Itu sih bukan Revi banget!
Masak? Bisa dipelajari. Tapi pintar? Aish! Nilai di atas KKM saja Revi sudah elus dada.
Revi lantas berdecak. Kesal pada dirinya sendiri. Baru beberapa jam lalu ia mengatakan pada Rain kalau cowok itu harus “percaya diri” bagaimana pun dirinya. Namun, mengingat “cantik” juga merupakan salah satu kriteria cewek idaman Rain, tiba-tiba saja membuat Revi minder!

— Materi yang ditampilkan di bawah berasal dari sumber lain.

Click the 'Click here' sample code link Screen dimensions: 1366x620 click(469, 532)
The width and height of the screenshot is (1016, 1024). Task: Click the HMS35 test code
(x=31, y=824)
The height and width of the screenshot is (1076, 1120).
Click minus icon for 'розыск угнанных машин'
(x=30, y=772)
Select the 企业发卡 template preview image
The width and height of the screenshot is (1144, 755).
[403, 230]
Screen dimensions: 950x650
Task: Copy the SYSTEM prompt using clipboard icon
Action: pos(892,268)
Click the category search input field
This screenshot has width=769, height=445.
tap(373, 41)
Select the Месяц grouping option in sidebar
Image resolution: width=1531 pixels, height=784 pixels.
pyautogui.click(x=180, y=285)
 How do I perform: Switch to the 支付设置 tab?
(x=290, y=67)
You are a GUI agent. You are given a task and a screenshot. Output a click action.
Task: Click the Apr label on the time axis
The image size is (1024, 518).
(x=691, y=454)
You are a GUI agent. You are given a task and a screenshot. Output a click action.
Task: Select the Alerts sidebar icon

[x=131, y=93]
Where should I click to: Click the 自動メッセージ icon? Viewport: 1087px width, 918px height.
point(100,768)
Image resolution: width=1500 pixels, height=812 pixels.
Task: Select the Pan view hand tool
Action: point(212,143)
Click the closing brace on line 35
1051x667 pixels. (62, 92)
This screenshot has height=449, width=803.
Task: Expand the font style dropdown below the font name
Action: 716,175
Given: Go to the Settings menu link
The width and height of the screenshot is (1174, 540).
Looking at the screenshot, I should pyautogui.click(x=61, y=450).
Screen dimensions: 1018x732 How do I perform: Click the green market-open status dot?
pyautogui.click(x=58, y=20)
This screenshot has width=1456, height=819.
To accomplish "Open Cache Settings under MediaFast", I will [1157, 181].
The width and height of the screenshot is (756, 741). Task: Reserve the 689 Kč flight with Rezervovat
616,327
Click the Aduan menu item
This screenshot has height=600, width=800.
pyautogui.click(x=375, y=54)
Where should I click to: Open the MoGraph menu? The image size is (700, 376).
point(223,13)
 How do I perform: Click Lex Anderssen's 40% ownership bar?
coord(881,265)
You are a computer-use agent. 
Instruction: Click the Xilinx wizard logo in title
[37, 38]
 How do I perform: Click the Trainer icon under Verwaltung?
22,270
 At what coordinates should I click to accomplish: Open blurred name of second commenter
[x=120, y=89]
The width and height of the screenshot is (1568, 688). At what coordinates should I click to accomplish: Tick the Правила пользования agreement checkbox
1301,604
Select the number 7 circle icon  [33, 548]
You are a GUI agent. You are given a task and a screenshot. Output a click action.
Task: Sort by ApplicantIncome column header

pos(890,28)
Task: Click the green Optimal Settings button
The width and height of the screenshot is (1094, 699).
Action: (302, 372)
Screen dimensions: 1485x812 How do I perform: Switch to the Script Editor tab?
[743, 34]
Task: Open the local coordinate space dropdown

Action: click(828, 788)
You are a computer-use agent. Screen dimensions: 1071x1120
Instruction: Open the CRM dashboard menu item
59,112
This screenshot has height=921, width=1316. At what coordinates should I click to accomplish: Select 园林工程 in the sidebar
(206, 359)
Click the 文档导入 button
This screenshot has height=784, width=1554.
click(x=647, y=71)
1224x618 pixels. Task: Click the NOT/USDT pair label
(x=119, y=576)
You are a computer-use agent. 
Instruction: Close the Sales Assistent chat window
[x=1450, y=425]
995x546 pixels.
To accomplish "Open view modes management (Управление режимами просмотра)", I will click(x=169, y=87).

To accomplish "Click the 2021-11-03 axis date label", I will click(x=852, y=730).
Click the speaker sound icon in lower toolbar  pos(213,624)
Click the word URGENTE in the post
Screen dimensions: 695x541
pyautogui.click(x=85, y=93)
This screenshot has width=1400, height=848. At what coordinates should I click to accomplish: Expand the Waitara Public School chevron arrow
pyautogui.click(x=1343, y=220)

Sialan! Baru sebentar mengenal Rain, hati Revi sudah kecolongan!
Revi menggigit ujung bantalnya dengan gemas. Bagaimana ini? Salahkah ia menyukai Rain? Sanggupkah ia kembali menerima risiko untuk terjatuh bila harapan tidak sesuai kenyataan?
Cewek itu lantas terduduk di pinggir ranjang dan menggaruk kepalanya, bingung. Lebih tepatnya, pusing pada dirinya sendiri.
Tidak. Sesungguhnya ia tidak perlu merasa seperti itu. Semua telah berlalu. Kisahnya yang lama, telah mati. Revi telah berjanji pada semua orang, terlebih dirinya sendiri, untuk memulai kembali segalanya dari awal. Dan mungkin, Rain adalah seseorang yang dikirim Tuhan sebagai pengganti tokoh kedua dalam kisahnya?
Tapi bagaimana jika akhir kisah kedua sama mengenaskannya dengan kisah pertama? Atau bahkan, lebih parah?
Revi lantas menggeleng dan menutup wajahnya dengan bantal. Sekarang apa yang harus dilakukannya? Karena ia telanjur menyukai Rain.